• DATA IN THIS EXERCISE
====

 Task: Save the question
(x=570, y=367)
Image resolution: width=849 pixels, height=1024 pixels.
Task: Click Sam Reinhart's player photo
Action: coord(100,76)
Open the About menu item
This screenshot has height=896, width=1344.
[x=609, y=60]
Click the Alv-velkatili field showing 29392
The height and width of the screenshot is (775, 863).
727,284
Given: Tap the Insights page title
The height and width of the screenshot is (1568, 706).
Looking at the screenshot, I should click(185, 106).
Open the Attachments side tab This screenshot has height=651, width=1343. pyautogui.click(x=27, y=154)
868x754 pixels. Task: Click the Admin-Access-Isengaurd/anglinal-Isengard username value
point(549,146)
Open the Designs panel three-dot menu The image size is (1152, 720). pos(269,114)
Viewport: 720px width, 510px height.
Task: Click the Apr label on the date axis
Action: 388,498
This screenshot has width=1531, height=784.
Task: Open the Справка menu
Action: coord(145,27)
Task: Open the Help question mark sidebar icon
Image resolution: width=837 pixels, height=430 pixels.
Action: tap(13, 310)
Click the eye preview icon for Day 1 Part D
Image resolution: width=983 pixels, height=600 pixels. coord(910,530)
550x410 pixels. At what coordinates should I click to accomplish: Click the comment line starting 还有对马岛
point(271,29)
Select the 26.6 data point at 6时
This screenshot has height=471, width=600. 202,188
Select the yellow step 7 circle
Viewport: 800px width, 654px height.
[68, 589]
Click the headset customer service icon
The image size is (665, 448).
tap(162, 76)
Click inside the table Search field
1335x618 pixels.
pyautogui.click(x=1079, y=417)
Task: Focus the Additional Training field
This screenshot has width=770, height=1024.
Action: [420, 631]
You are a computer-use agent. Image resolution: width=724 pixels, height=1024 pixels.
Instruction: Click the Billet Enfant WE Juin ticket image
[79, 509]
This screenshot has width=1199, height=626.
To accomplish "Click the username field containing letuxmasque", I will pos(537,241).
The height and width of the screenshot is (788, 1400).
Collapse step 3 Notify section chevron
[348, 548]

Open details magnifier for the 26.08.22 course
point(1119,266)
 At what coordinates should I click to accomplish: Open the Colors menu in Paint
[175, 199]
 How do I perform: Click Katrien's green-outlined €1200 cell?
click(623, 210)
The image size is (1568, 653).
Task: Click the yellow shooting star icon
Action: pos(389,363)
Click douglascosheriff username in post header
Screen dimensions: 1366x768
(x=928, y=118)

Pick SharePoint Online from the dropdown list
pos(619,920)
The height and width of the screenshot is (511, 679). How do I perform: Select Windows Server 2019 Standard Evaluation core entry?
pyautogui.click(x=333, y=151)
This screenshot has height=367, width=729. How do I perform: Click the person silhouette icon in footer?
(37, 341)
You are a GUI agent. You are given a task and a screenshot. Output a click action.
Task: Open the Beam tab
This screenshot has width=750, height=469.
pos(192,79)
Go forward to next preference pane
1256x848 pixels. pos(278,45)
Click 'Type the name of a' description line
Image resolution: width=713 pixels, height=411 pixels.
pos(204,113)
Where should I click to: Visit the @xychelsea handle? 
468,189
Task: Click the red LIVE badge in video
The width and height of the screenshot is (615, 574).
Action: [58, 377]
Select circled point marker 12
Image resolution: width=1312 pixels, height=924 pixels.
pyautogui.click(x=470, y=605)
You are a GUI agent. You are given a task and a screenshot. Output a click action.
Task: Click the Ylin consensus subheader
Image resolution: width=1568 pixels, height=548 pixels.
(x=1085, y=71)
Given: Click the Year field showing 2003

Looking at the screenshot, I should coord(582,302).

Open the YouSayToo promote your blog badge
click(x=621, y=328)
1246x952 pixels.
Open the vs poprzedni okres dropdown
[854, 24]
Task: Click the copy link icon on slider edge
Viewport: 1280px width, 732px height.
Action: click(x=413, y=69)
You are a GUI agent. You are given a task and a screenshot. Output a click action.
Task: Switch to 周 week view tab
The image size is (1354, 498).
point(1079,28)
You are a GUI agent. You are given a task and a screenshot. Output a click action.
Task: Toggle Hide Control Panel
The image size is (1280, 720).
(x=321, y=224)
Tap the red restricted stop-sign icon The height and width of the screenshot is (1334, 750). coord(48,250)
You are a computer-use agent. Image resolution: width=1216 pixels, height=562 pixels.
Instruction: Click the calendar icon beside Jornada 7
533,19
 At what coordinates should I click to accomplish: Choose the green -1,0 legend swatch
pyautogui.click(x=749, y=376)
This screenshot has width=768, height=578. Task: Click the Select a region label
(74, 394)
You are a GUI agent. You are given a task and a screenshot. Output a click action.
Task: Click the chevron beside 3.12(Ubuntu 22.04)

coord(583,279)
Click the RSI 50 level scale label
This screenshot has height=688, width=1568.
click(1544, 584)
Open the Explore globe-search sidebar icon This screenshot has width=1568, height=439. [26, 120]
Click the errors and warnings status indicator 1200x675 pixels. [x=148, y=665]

====

• WORK ORDER
Copy each line holding the word "computer" from the listing above.

• EXERCISE RESPONSE
You are a computer-use agent. Image resolution: width=724 pixels, height=1024 pixels.
You are a computer-use agent. Image resolution: width=1216 pixels, height=562 pixels.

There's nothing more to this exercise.